Earlier this week, attorneys representing several state unions filed a motion asking Dane County Circuit Judge Juan Colas to hold “the Wisconsin Employment Relations Commission (WERC) in contempt of court for continuing to require (union) recertification elections,” reports The Wisconsin State Journal.
The unions want Colas to stop the state from holding the recertification elections this November, and to levy huge personal fines against two top WERC officials, the Journal reports.
The unions base their argument on a ruling Colas made last fall, in which the judge deemed certain sections of Walker’s Act 10 legislation as unconstitutional, including one section that forces local unions to have annual recertification elections to determine if employees still want union representation.
Colas’ ruling stopped recertification votes in Milwaukee and Madison, the two cities represented in the original anti-Act 10 lawsuit.
However, because Colas’ ruling didn’t explicitly tell the state to stop holding recertification votes in other communities, state officials believe they’re legally allowed to proceed with their plans until the Wisconsin Supreme Court issues a definitive ruling.

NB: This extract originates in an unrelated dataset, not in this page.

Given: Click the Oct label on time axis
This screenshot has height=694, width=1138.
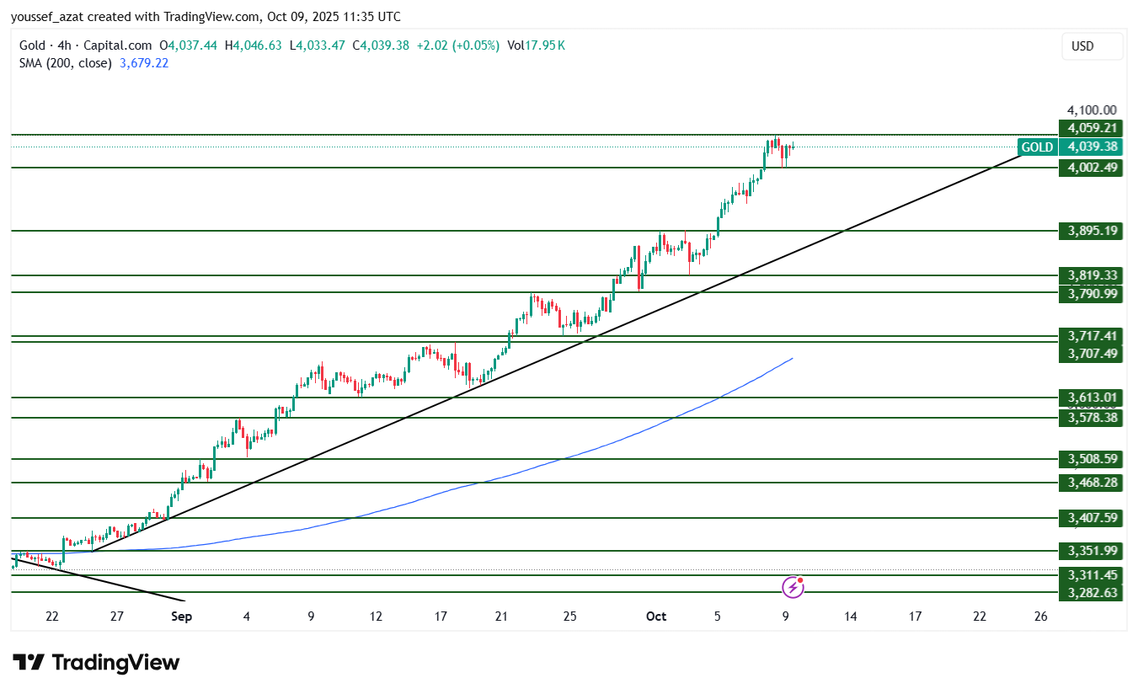Looking at the screenshot, I should 656,617.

Union attorneys claim WERC officials are arrogantly and lawlessly violating Colas’ ruling, and want them hit with heavy penalties.
Colas attempted to clarify his position last week, but he only managed to make the situation more confusing.
As the Associated Press reports, “Colas issued a ruling last week saying his decision applies across the board but he stopped short of issuing a formal injunction (against WERC-led recertification votes), creating more confusion.”
What to make of all this?
First, Wisconsin’s public employee unions are quaking in their boots at the prospect of continued recertification elections. A great many teachers and other government employees have already used their newfound, Act-10 allowed freedoms to escape their local unions.
Why? Under Act 10, public labor unions are only allowed to negotiate over salaries – but any potential raises are limited to increases in the consumer price index.
In other words, union membership is virtually worthless and members are catching on. The unions are clearly afraid that future recertification votes will not go in their favor, and many local unions will cease to exist.
That would mean less dues money for the unions.
So it’s no surprise that the unions are eager for Colas to stop the state from arranging the recertification elections
The other takeaway is that an inept judge is worse than no judge at all. Colas has taken an already confusing situation and made it worse.